Сложность архиерейского служения заключалась еще и в том, что архиереи не только были лишены избирательных прав (согласно ст. 65 первой Конституции РСФСР, принятой 10 июля 1918 г., избирательных прав лишались все потенциальные противники советской власти, к которым также были отнесены «монахи и духовные служители церкви и религиозных культов» (История советской конституции, 1957, 85)), но даже не могли пользоваться государственными библиотеками. Чтобы иметь нужную информацию из газет, журналов, литературы, они вынужденно прибегали к помощи тех своих прихожан, которые не имели подобных ограничений (Краснов-Левитин, 1977, 264).

После окончания Гражданской войны весьма широко применяемым средством борьбы со священнослужителями, оставшимися верными канонической церковной власти, являлась их ссылка — преимущественно в суровые северные районы страны. На том этапе применялся декрет ВЦИК от 10 июля 1922 г. об административной высылке, позволявший внесудебным порядком, согласно прилагавшейся к декрету инструкции НКВД, ссылать на срок до трех лет лиц, «пребывание коих в данной местности… представляется по их деятельности, прошлому, связи с преступной средой с точки зрения охраны революционного порядка опасным» [Зеленогорский, 1991, 151–152].

Так, в конце ноября 1924 г. епископ Лука (Войно-Ясенецкий) отправился в свою первую ссылку, местом которой первоначально был назван Енисейск. 7 декабря 1924 г. Енисейский губернский отдел ГПУ постановил вместо суда «избрать мерою пресечения гр. Ясенецкого-Войно высылку в деревню Плахино» в низовьях реки Енисей, в 230 км за Полярным кругом. По воспоминаниям епископа, добравшись с большим трудом до Плахино, он оказался в отведенном ему помещении. «Это была довольно просторная половина избы с двумя окнами, в которых вместо вторых рам были снаружи приморожены плоские льдины. Щели в окнах были ничем не заклеены, а в наружном углу местами был виден сквозь большую щель дневной свет. На полу в углу лежала большая куча снега. Вторая такая же куча, никогда не таявшая, лежала внутри избы у порога входной двери. Для ночлега и дневного отдыха крестьяне соорудили широкие нары и покрыли их оленьими шкурами. Вблизи нар стояла железная печурка, которую на ночь я наполнял дровами и зажигал… а утром, когда я вставал со своего ложа, меня охватывал мороз, стоявший в избе, от которого толстым слоем льда покрывалась вода в ведре» (Лука Войно-Ясенецкий, 2013, 65).

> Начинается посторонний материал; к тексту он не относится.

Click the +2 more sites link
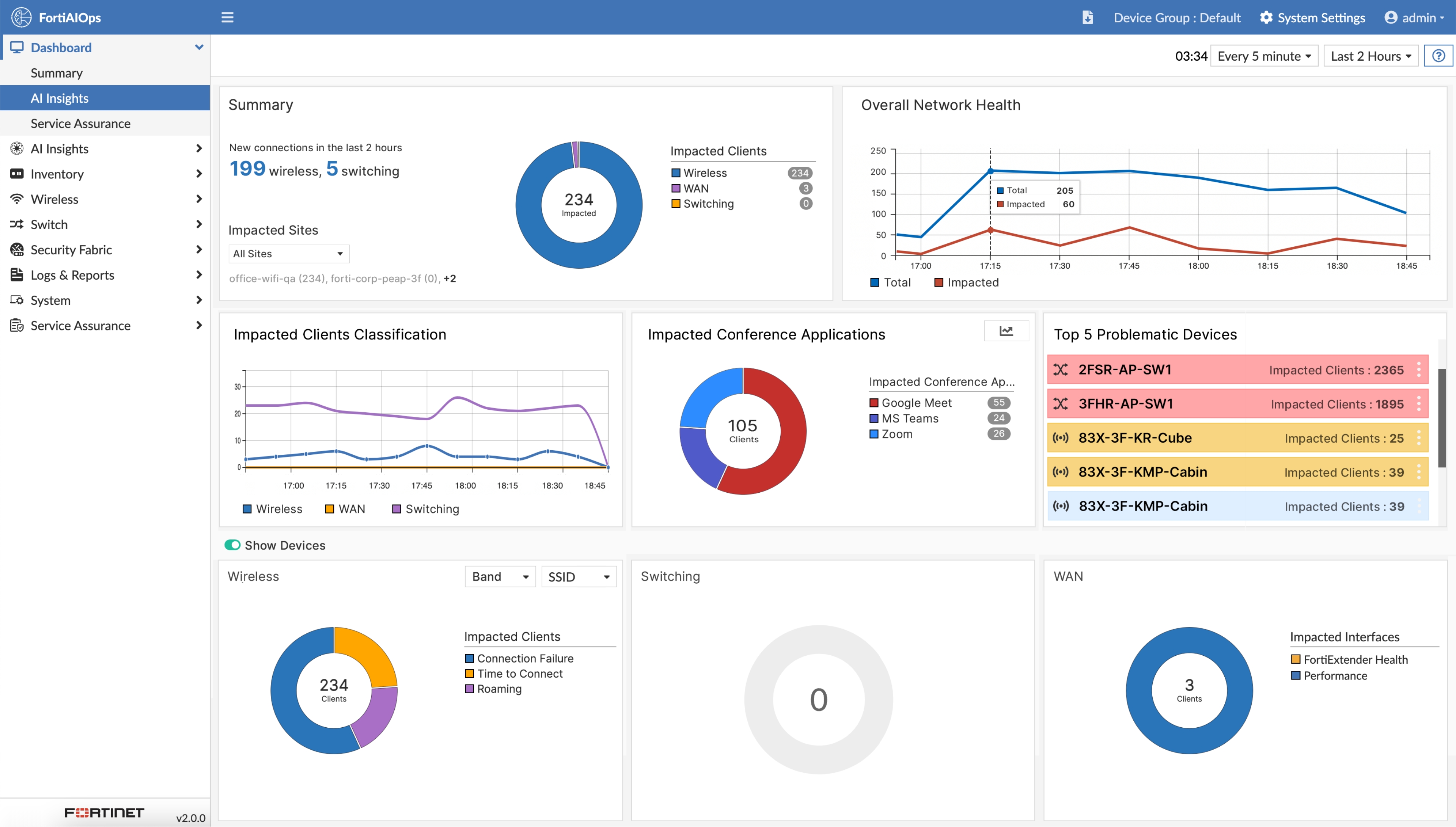This screenshot has width=1456, height=827. (449, 278)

23 апреля 1930 г. епископ был вторично арестован и отправлен в ссылку в Котлас. «По прибытии в Котлас, — вспоминал владыка Лука, — нас поместили за три версты от него, на песчаный берег Северной Двины, в лагерь, получивший название „Мака-риха“, состоявший из двухсот бараков, в которых целыми семьями жили „раскулачен-ные“ крестьяне очень многих русских губерний. Двускатные досчатые крыши бараков начинались прямо от песчаной земли. В них было два ряда нар и срединный проход. Во время дождей через гнилые крыши лились в бараки потоки воды» (Лука Войно-Ясенецкий, 2013, 90). Перед самым переводом еп. Луки в Котлас в Макарихе вспыхнула эпидемия сыпного тифа. В это страшное время на Макарихе каждый день вырывали большую яму, и в конце дня в ней зарывали около семидесяти трупов (см.: (Лука Вой-но-Ясенецкий, 2013, 91)) .

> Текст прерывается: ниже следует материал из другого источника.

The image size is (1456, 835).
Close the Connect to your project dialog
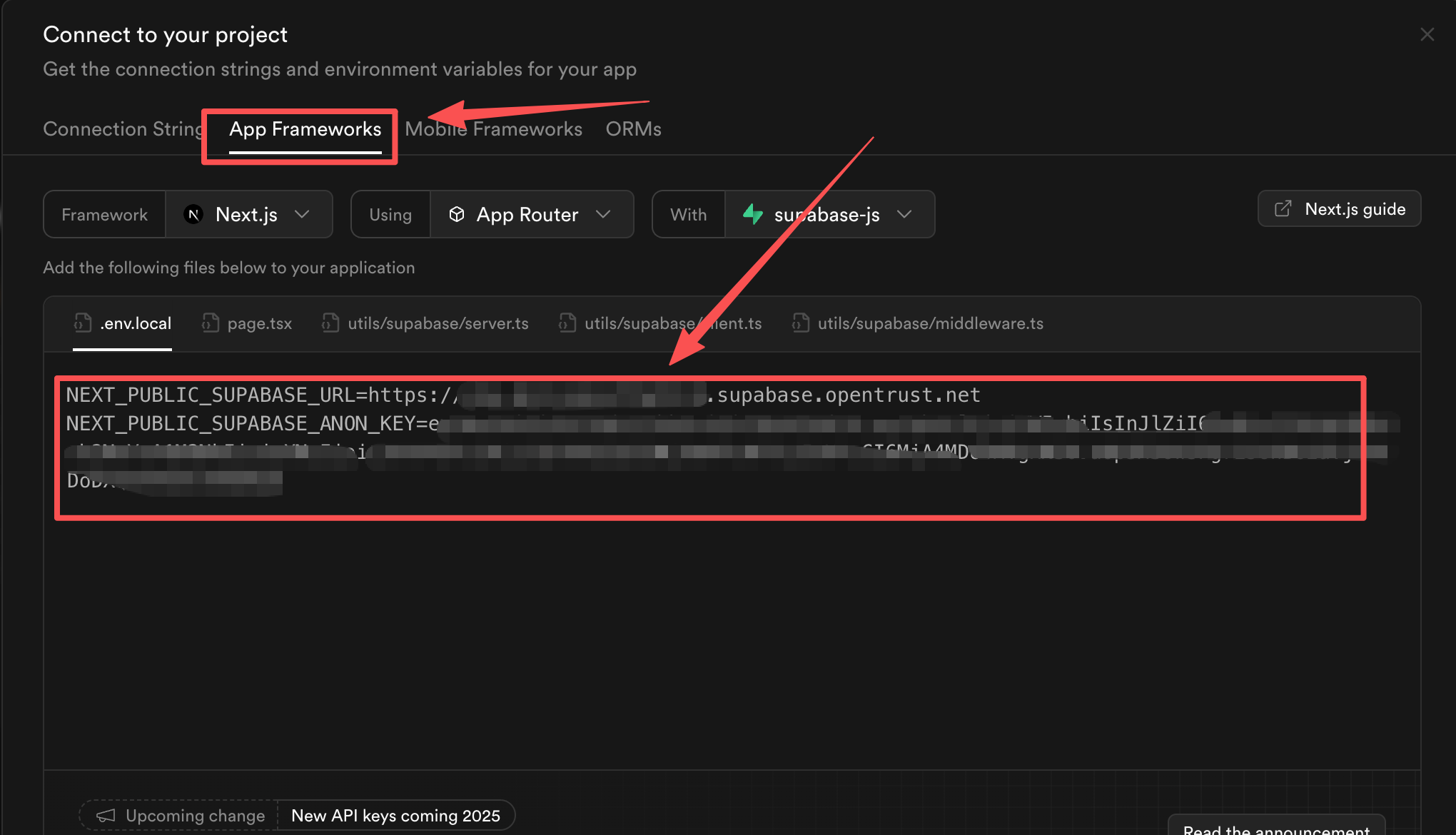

Помимо ссылки другим видами репрессий в отношении священнослужителей, включая иерархов, было тюремное или лагерное заключение. Так, к 1926 г. в Соловецком лагере особого назначения уже находилось 29 православных иерархов, многие из которых до ареста принимали непосредственное участие в решении важных церковных вопросов [Кашеваров, 2017, 37]. Заключенные епископы и священники жили отдельно. В основном они привлекались к работам в дневную смену в качестве сторожей или каптеров. До 1929 г. духовенству разрешалось ходить в рясах, не стричь волос и иметь в камерах, где они помещались, лампадки и иконы. По замечанию И. М. Зайцева, «духовенство заняло как бы привилегированное положение по отбытию принудительных работ» [Зайцев, 1931, 97].

Если в других лагерях церковные службы всегда находились под полным запретом, любые формы богослужений преследовались, а священнослужители использовались на общих работах, то в Соловецком лагере д ля богослужений была оставлена маленькая кладбищенская церковь прп. Онуфрия, которая была закрыта после того, как в 1931–1932 гг. последние монахи были вывезены с Соловков [Резникова, 1994, 9–10]. По воспоминаниям Седерхольма, «среди священников не наблюдаются случаи смерти от голода или цинги, так как многие из них получают многочисленные посылки от друзей и близких» (Седерхольм, 1934, 291). Очевидно, что в данном случае речь идет о той помощи, что стремилась оказать паства своим оказавшимся в заключении архиереям, которые формально продолжали занимать свои кафедры вплоть до указа митр. Сергия № 549 от 21 октября 1927 г. Оценивая в целом положение духовенства, заключенного на Соловках, можно сделать вывод о том, что оно выпадало из общего ряда порядков, заведенных в карательных учреждениях [Резникова, 1994, 11, 12].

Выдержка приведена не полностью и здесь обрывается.